Après le sommet de Jeune et jolie, François Ozon ne pouvait sans doute que fléchir un peu. Librement inspiré d'une nouvelle de Ruth Rendell (The New Girlfriend), Une Nouvelle Amie ne démarre en effet pas trop bien. Mais ce film mené tambour battant a heureusement du souffle, permettant à notre grand explorateur des petites perversions de s'amuser comme un fou, à partir d'une situation pourtant dramatique.

A la suite du décès de sa meilleure amie Laura, Claire frise la dépression malgré le soutien de son mari Gilles. En arrêt de travail, elle décide d'aller voir le veuf David, qui s'occupe à la maison de sa fille Lucie, née quelque mois plus tôt. Le découvrant déguisé en femme, Laura a d'abord une réaction de rejet. Mais David lui explique qu'il n'est pas homosexuel, qu'il aime juste se travestir. Une nouvelle complicité naît alors entre eux…
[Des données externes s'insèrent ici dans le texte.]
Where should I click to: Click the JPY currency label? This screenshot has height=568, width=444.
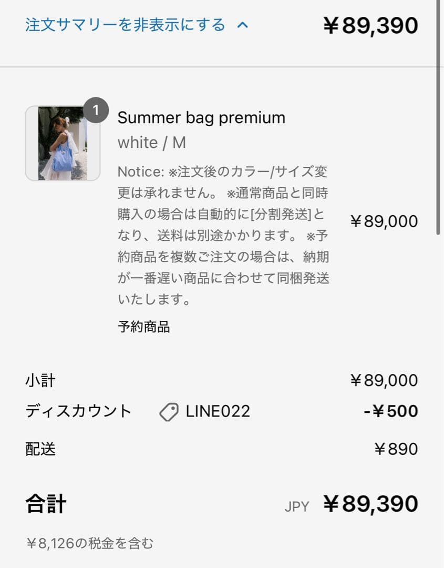[297, 506]
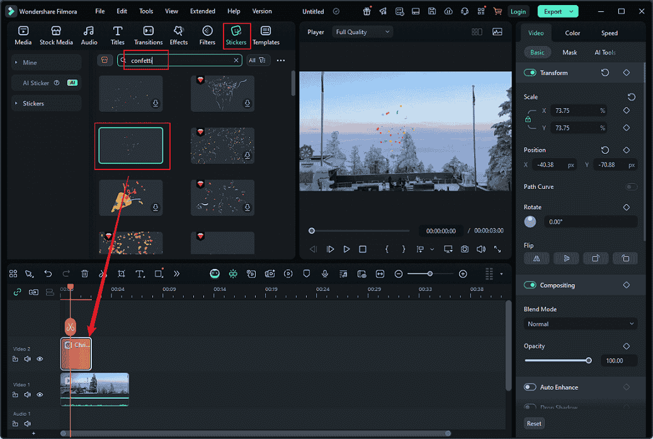Click the Mark In brace icon under the preview
Image resolution: width=653 pixels, height=439 pixels.
387,249
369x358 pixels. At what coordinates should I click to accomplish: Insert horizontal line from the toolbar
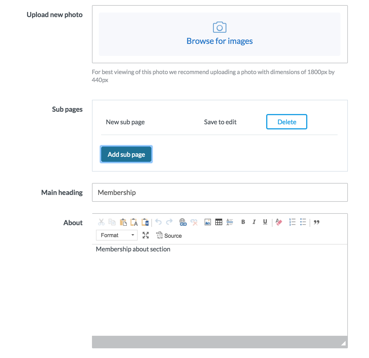click(x=230, y=222)
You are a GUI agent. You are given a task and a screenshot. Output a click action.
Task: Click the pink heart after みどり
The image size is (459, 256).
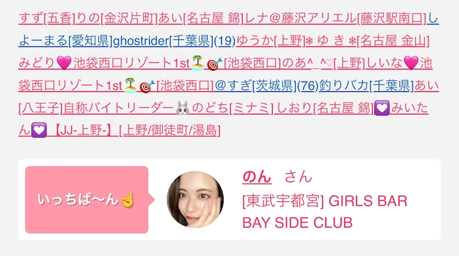[x=64, y=63]
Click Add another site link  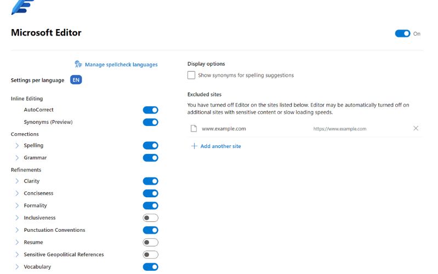pyautogui.click(x=221, y=146)
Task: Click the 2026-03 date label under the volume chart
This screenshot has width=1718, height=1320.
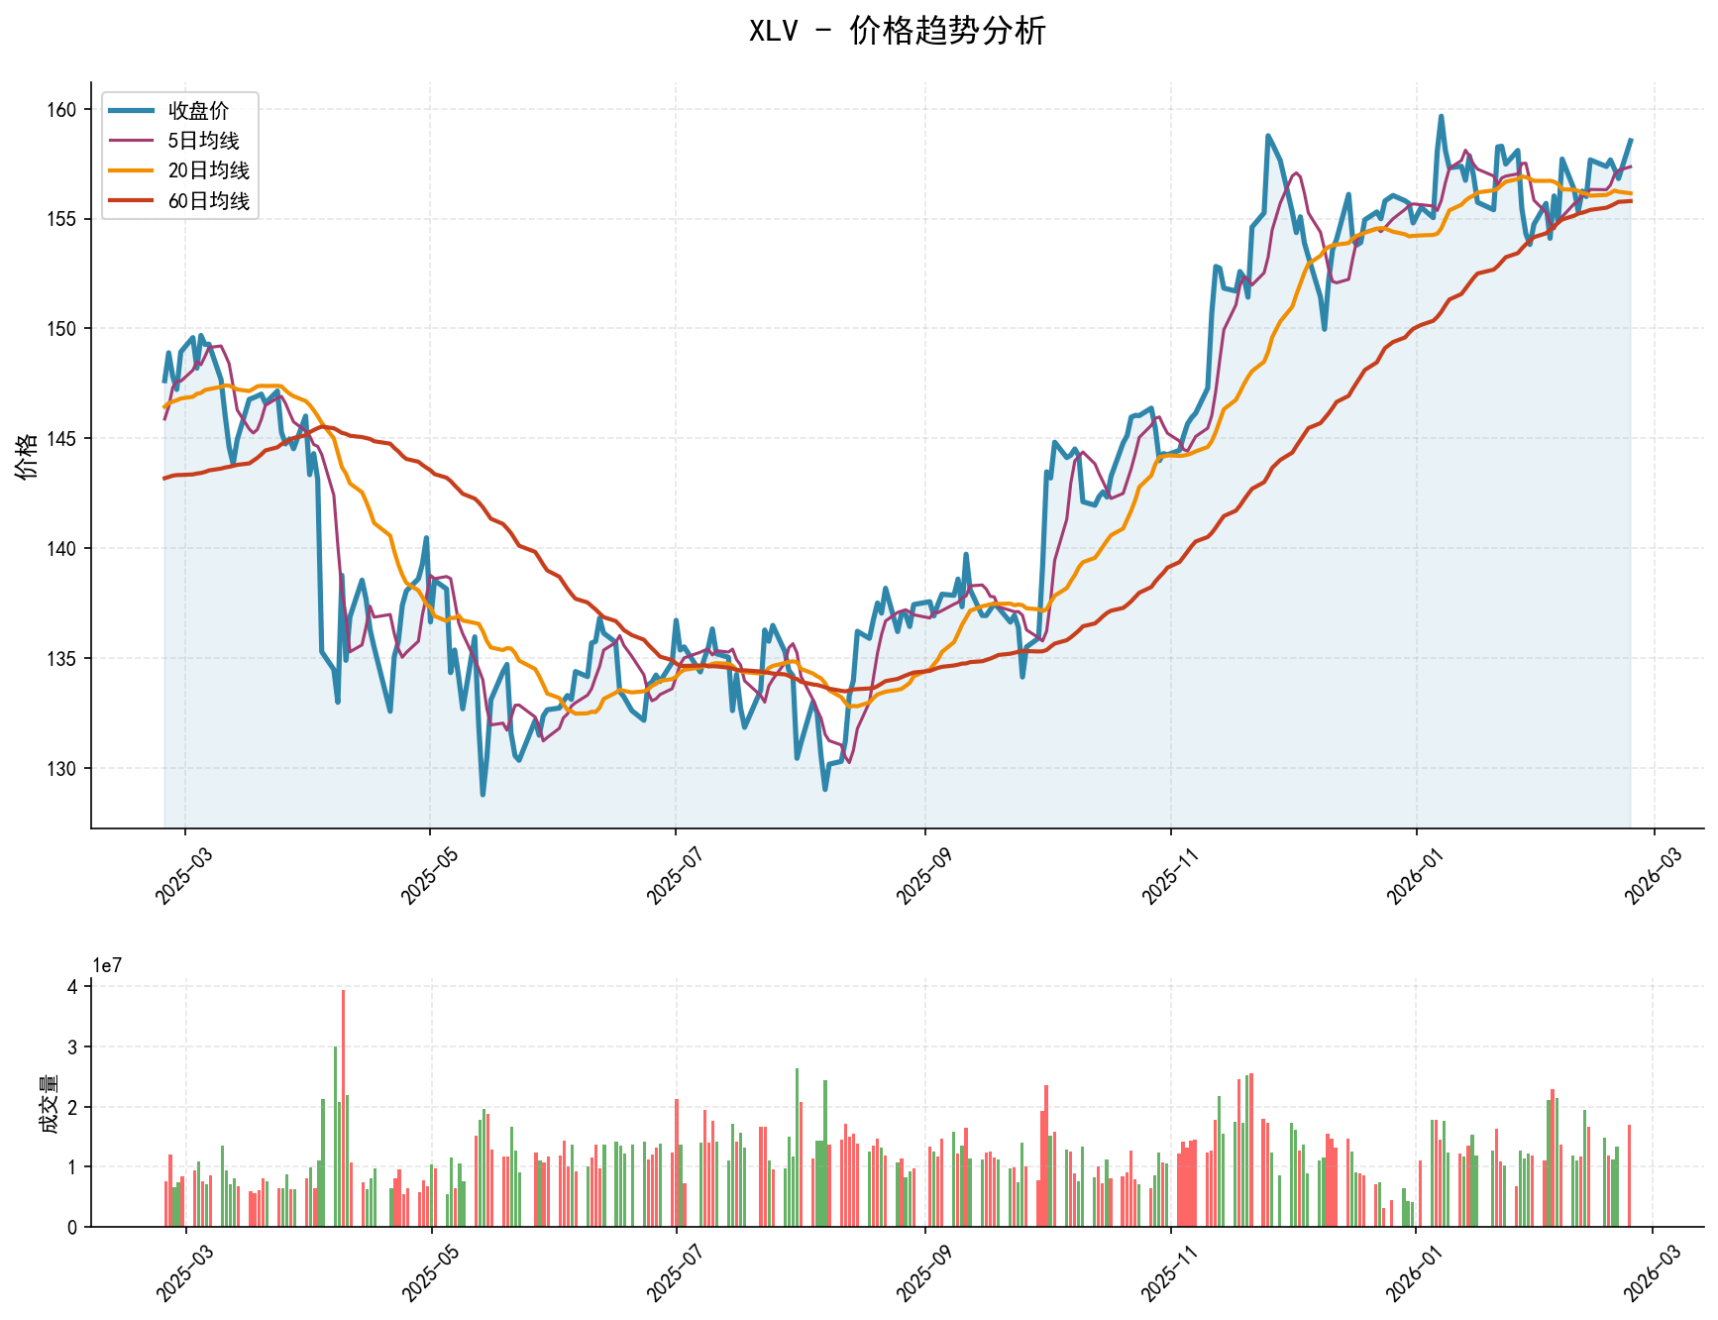Action: 1647,1271
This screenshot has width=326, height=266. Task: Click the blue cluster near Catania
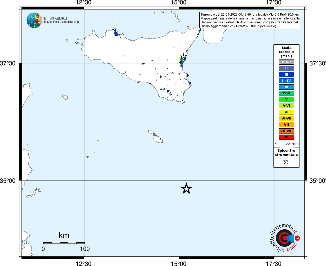point(182,62)

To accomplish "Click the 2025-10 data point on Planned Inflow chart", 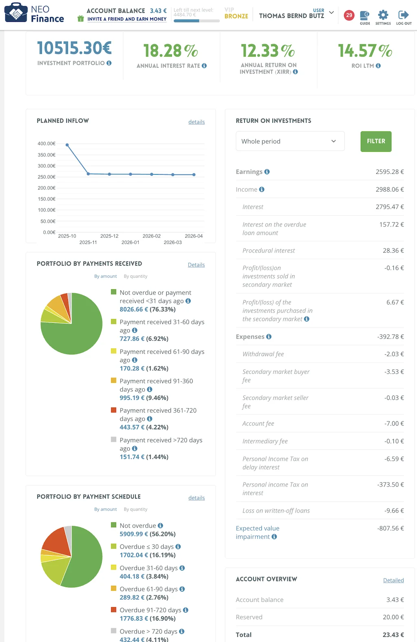I will pos(67,145).
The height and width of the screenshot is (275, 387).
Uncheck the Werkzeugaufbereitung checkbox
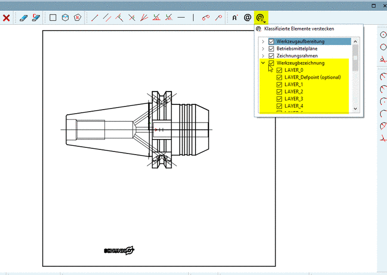271,41
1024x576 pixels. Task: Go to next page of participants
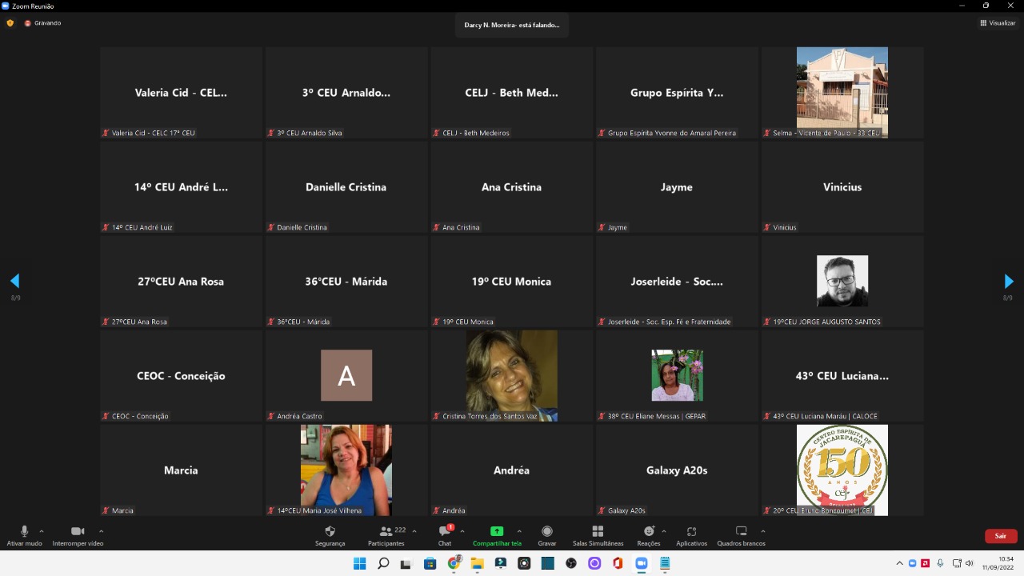click(1008, 282)
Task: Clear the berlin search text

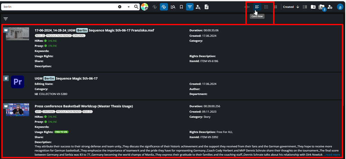Action: 120,7
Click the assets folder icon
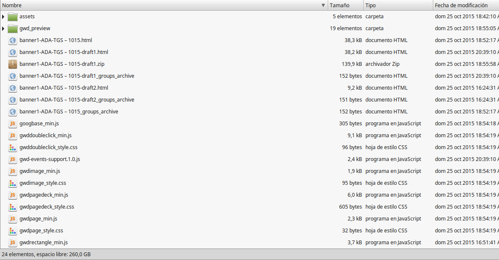This screenshot has width=499, height=260. point(13,17)
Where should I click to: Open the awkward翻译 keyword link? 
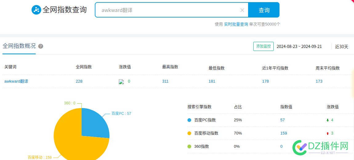[16, 81]
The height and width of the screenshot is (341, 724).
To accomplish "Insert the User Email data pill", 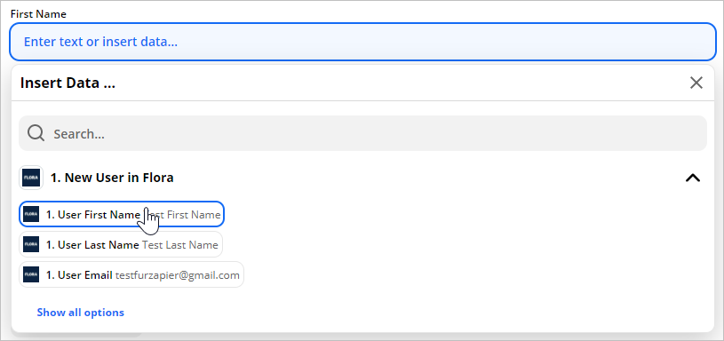I will pos(131,275).
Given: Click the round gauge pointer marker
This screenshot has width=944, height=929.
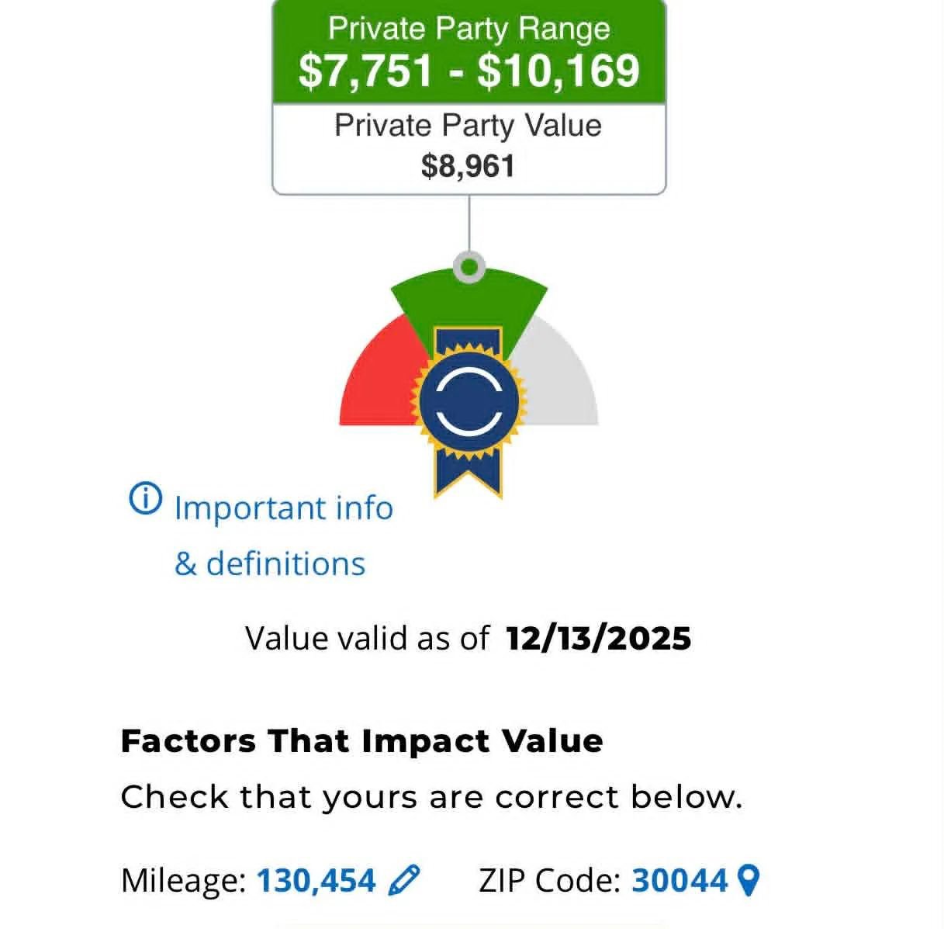Looking at the screenshot, I should pos(469,267).

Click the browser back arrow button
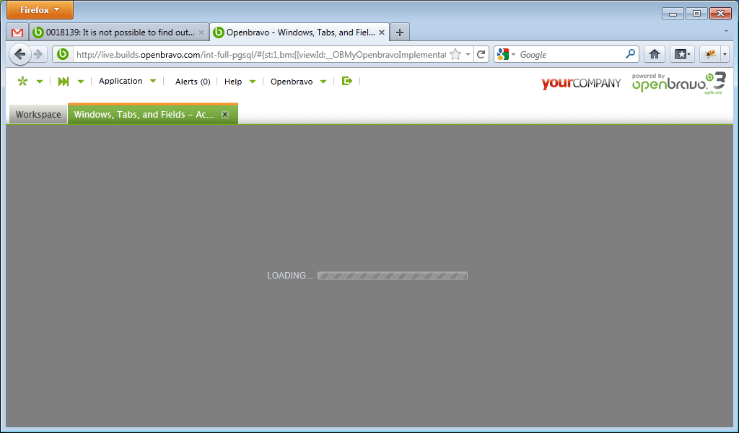pyautogui.click(x=20, y=54)
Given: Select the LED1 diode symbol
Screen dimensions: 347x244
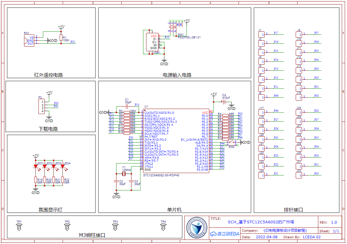Looking at the screenshot, I should [x=36, y=166].
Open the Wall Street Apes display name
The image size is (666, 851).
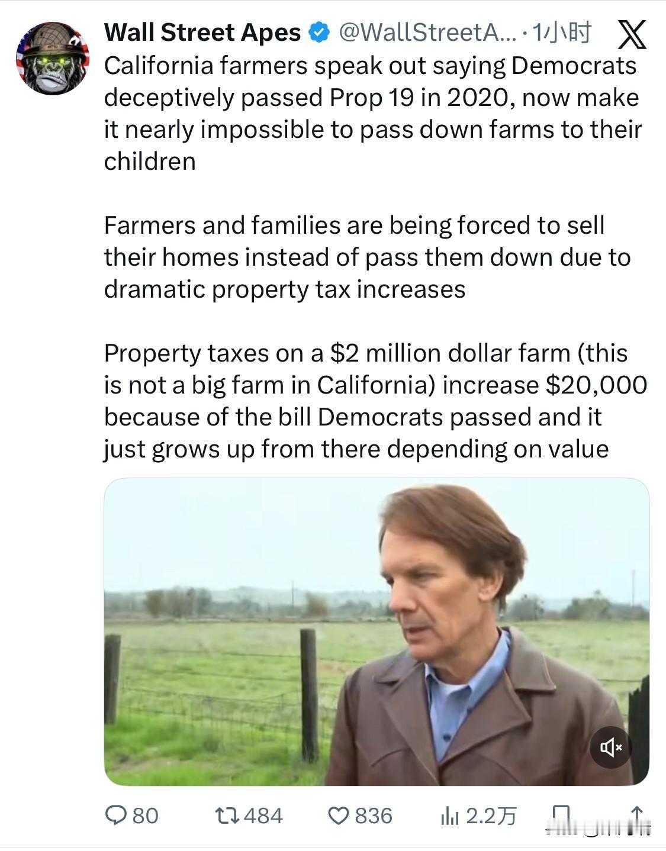202,33
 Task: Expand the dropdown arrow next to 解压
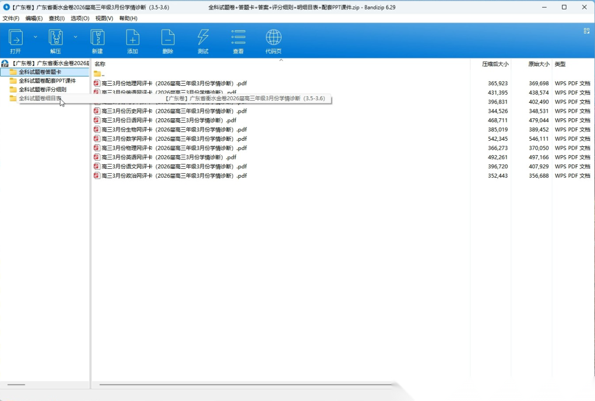(x=75, y=37)
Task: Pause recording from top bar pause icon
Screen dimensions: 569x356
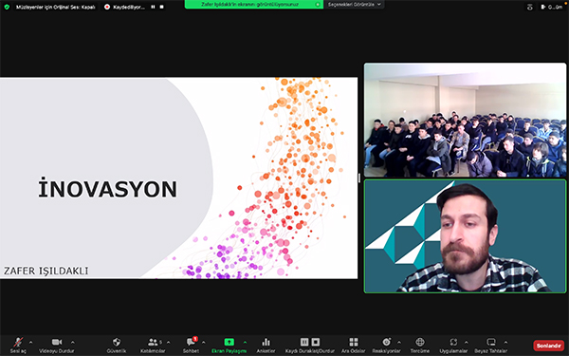Action: [153, 7]
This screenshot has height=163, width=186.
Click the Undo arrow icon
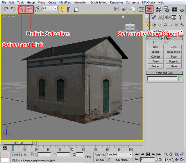6,9
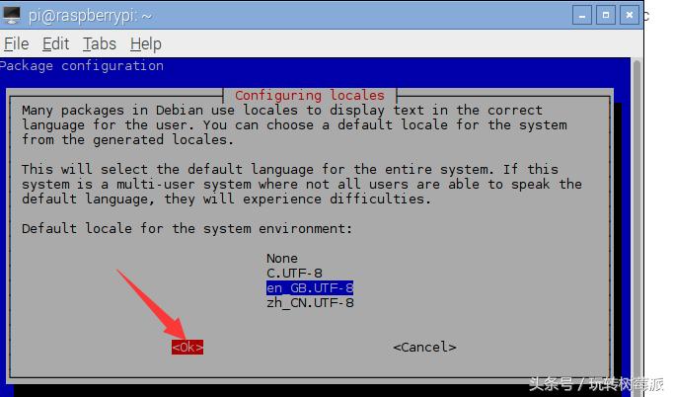Select the zh_CN.UTF-8 locale option

310,302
Tournant dans un Canada anonyme (clin d'œil au Laurence Anyways de Xavier Dolan?), le cinéaste passe en revue toutes les conséquences sexuelles et affectives pouvant découler d'une telle situation (qui n'est pas sans rappeler le cas Ed Wood). Malgré le numéro d'un Romain Duris plus convaincu que convaincant, Ozon fait le bon choix de se concentrer sur le trouble d'Anaïs Demoustier (Les Neiges du Kilimandjaro, Elles, Bird People), actrice d'une fraîcheur incomparable qui s'affirme ici comme la future Isabelle Huppert ou Nathalie Baye. D'où un film qui intrigue malgré ses artifices et sa verve un peu superficiels.